The original Pippi stories appeared as a set of three chapter books. "Pippi Goes on Board" came out in 1946 and "Pippi in the South Seas" followed in 1948.

The same year that Rabén & Sjögren published the second Pippi book, Mrs. Lindgren went to work for them as an editor who helped to discover other up-and-coming children's writers.

Pippi around the world

Soon, "Pippi" spread to Norway, Finland, and Denmark. Then she arrived in Germany. The first five German publishers who were offered "Pippi Longstocking" turned it down, but the sixth wanted to take it. And what a smart decision – Germany loved Pippi!

Germans became such fans of Mrs. Lindgren's books that many schools have been named for her. And last November, Germany released an Astrid Lindgren stamp in honor of what would have been her 100th birthday. The Unity Frankfurt soccer fans' cheering song is sung to the tune of the theme for the Swedish "Pippi Longstocking" TV series.

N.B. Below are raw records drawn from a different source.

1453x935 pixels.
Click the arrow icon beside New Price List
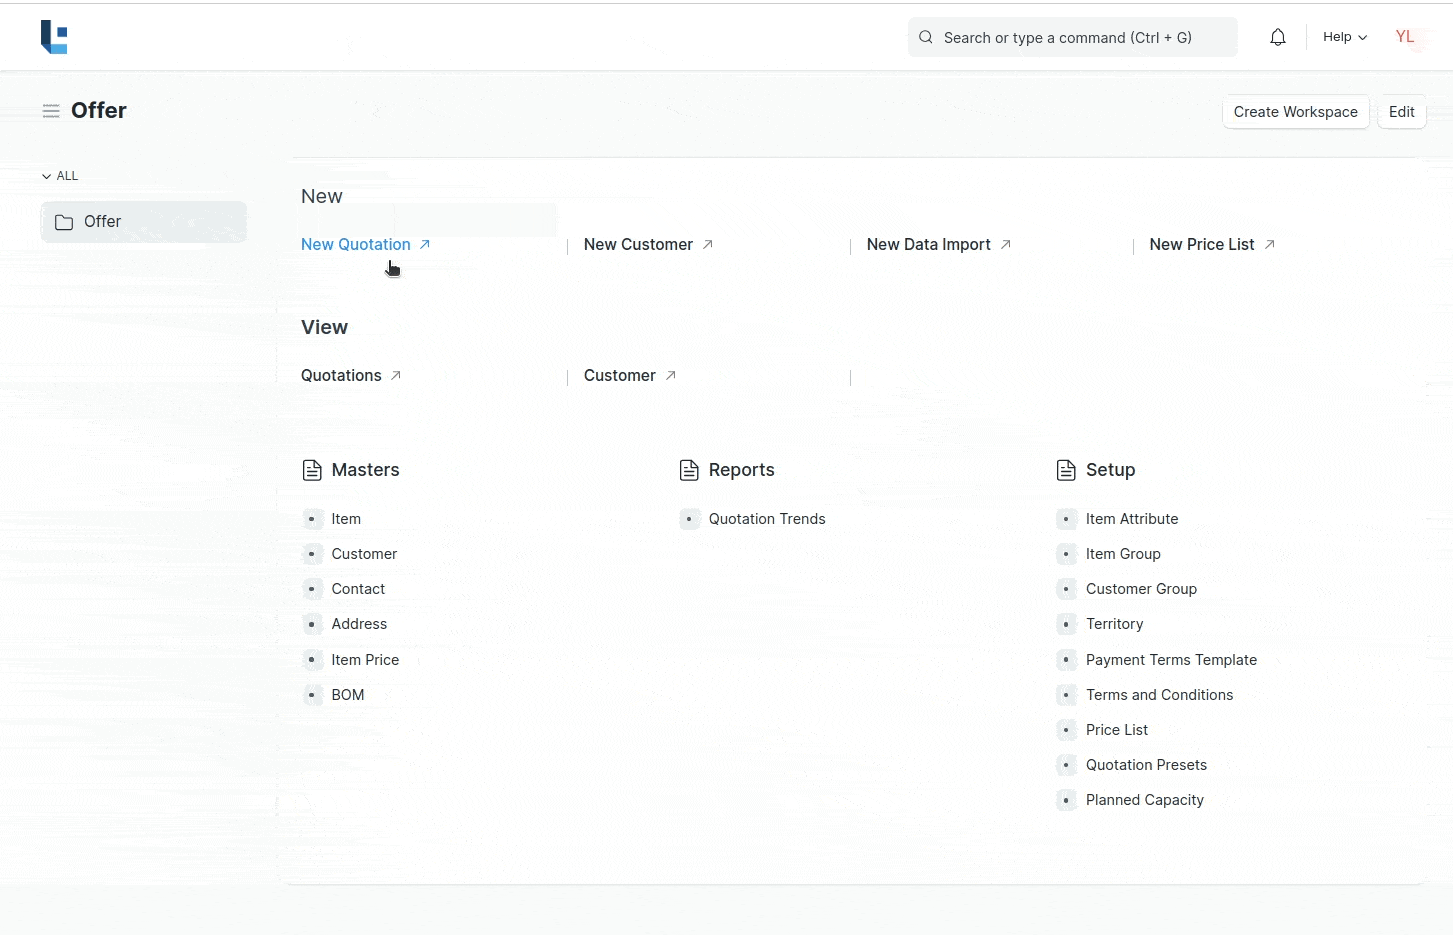tap(1270, 244)
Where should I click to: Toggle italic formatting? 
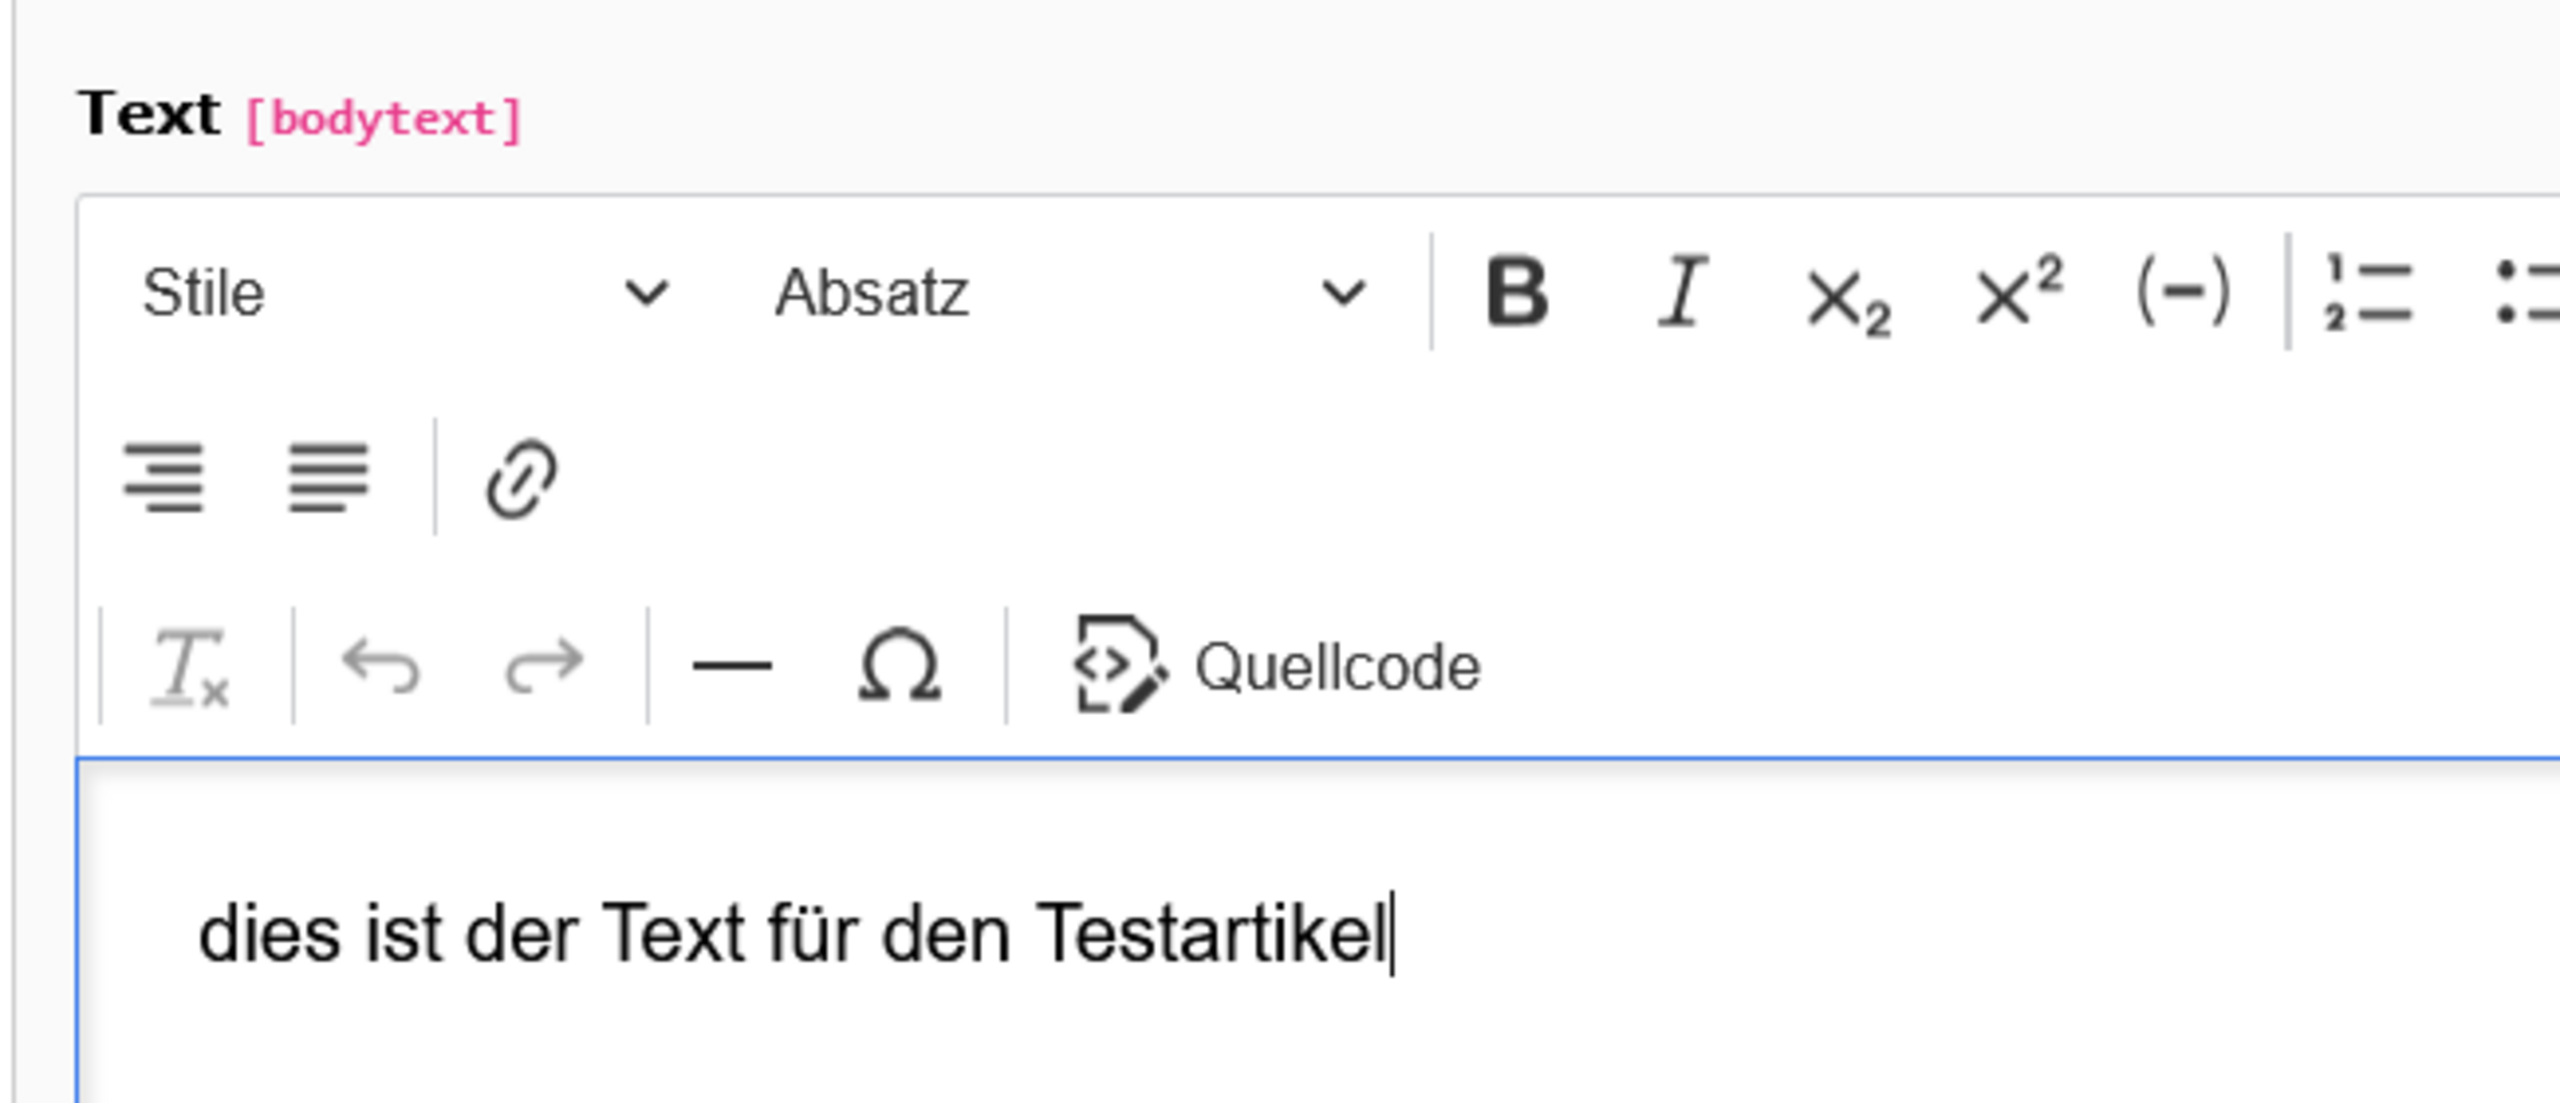pyautogui.click(x=1682, y=293)
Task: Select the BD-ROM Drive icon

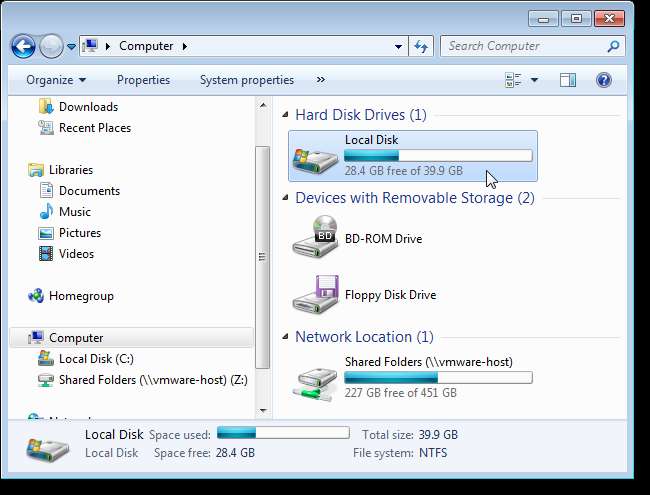Action: 314,238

In the United States, the first book about Pippi was printed in 1950. In time, American children, too, fell in love with this fun, unforgettable girl. She continues to be adored by children in every generation.

A look at Astrid Lindgren's world

Astrid Lindgren was born in Vimmerby, Sweden, on Nov. 14, 1907. Her parents, Samuel and Hanna Ericsson, ran a farm. Astrid, and her brother and two sisters had chores, but they played a lot, too.

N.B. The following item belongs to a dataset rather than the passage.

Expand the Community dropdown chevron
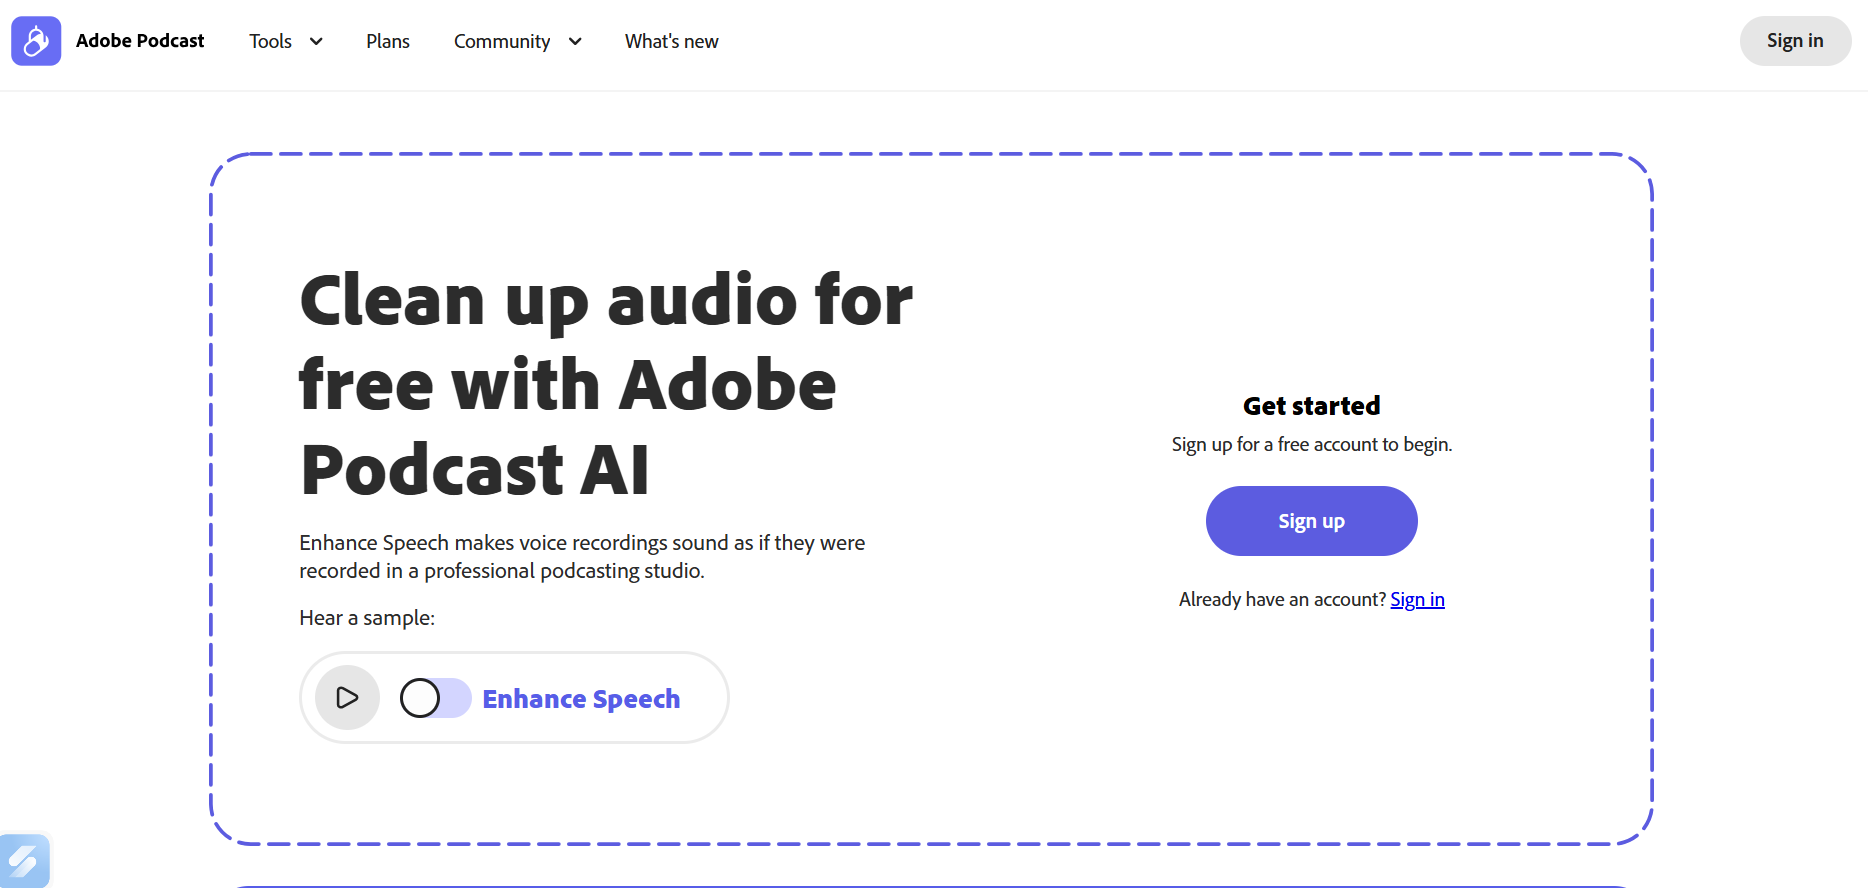This screenshot has height=888, width=1868. click(575, 42)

Mrs. Lindgren remembered those times when she was writing her books. When she was asked later what child inspired her books, she answered that it was the child she once was.

Her childhood also encouraged her to champion farm-animal rights. At age 78, she started a campaign on behalf of farm animals that resulted in "Lindgren's Law," which had guidelines for their treatment.

More fun facts

• Pippi's full name is Pippilotta Delicatessa Windowshade Mackrelmint Efraim's Daughter Longstocking.

• When she was a child, Astrid Lindgren loved the book "Anne of Green Gables" by Lucy Maud Montgomery.

• Mrs. Lindgren's first job was as a proofreader and reporter for her local newspaper.

• When Mrs. Lindgren worked for the publisher Rabén & Sjögren, she translated a couple of H.A. and Margret Rey's "Curious George" books into Swedish.

• In Sweden, there is a theme park called "Astrid Lindgren's World."

• SOS Children's Villages, which provide homes for orphaned and abandoned children, named Astrid Lindgren the 2007 "Childhood Visionary."